The idea is that the viewers will think these virtual images are part of the action, and not foreign objects imposed on it.

PVI or whomever is selling the time abides by the restrictions imposed by the individual event's sponsor contracts, Wilkinson said, adding, "We're not into ambush marketing." Therefore, if a network, stadium or league sponsor sells a category exclusively, no other competing marketer would be able to insert its logo in that telecast, he said.

The PVI CEO wouldn't get into specific rates for virtual ads, saying only, "They're all over the lot-all predicated on [estimated] viewership," in much the same way network or station ad rates are.

What does the future hold for virtual ads? Wilkinson predicted that nonsports categories-chiefly entertainment programming-represent a major opportunity in terms of virtual logo or product placements.

Among variety specials, he cited MTV: Music Television's recent Ball2K event, during which PepsiCo Inc.'s Pepsi-Cola's "Joy of Cola" slogan was inserted virtually into the background, and CBS' Grammy Awards, where Harrah's Entertainment Inc.'s and Nordstrom Inc.'s names were inserted into preshow crowd scenes.

Wilkinson said company that's used insertions in series programming is Colgate-Palmolive Co. which has been using virtual logos and product placements for two years in Televisa S.A. novelas set in Mexico City.

The company could customize such placements, inserting different brands each time a program is aired or varying them by geographic region.

Since PVI has been pursuing this opportunity in the United States for only about four months, Wilkinson said he did not expect anything to appear on the air until perhaps this upcoming fall TV season.

PVI recently did a virtual Microsoft Corp. logo within an NBC Frasier episode, but Wilkinson said that was a test that has not aired.

Network sitcoms usually feature beer and other products with generic labels, rather than famous brand names.
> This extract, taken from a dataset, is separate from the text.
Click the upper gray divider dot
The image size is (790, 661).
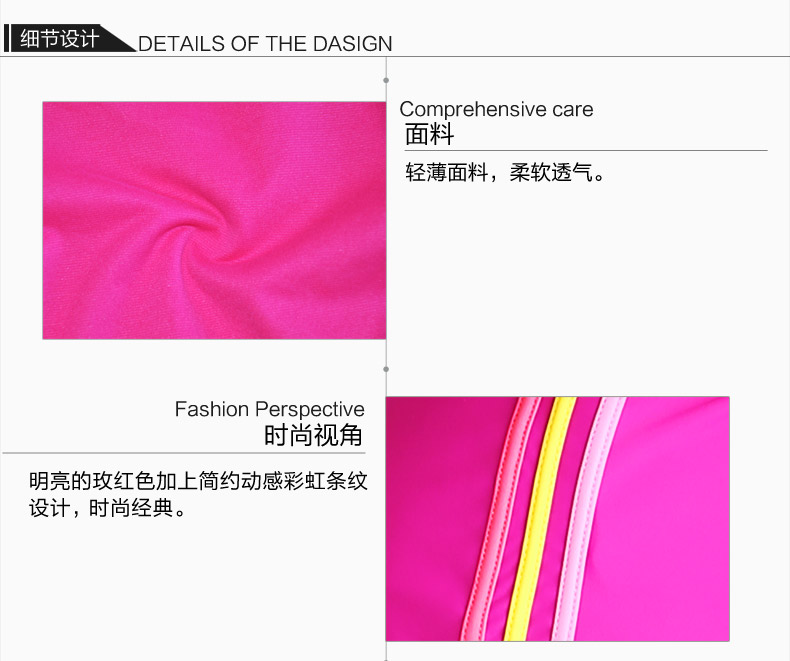(386, 81)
So PVI's entry into product placement "will offer advertisers an opportunity to associate with a popular show in an efficient manner," Wilkinson said.

PVI could also enable marketers to do product or logo placements within made-for-TV or theatrical movies that air on TV or cable. For instance, such images could be inserted on a wall or billboard seen in a movie's background.
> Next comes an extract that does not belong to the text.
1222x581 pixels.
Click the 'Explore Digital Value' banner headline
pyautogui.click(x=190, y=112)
"But in no case would we go forward without permission" from the distributor or owner of the rights to such movies, he added.


Looking ahead, he said, interactive television and Internet video streaming also offer opportunities for PVI's virtual insertions. "We could place virtual advertising and [have consumers] interact with that and even purchase a product via e-commerce," he said.

PVI also could customize a particular virtual ad for a specific household, he said. In a TV household tuned to a baseball game, he explained, a Domino's Pizza LLC logo could be virtually inserted, and those viewers could click on that logo to order a pizza. Meanwhile, other households would see a virtual ad for a car, he noted.

With the advent of TiVo Inc. and ReplayTV Inc., Wilkinson predicted "more zapping through commercials." But he maintained that PVI could help marketers to get around that by allowing them to "be part of the content."

Although PVI is the leader in virtual advertising, it's not alone in this field.

Orad High-Tec Systems' IMadGINE division is another such company. Earlier this year, it said, The Sports Network in Canada was using its system for Canadian Football League games and other coverage.

Last December, IMadGINE inserted advertisers' logos at each end of the court during two Raycom Sports college-basketball tournaments-the Food Lion MVP Classic and the BB & T Classic.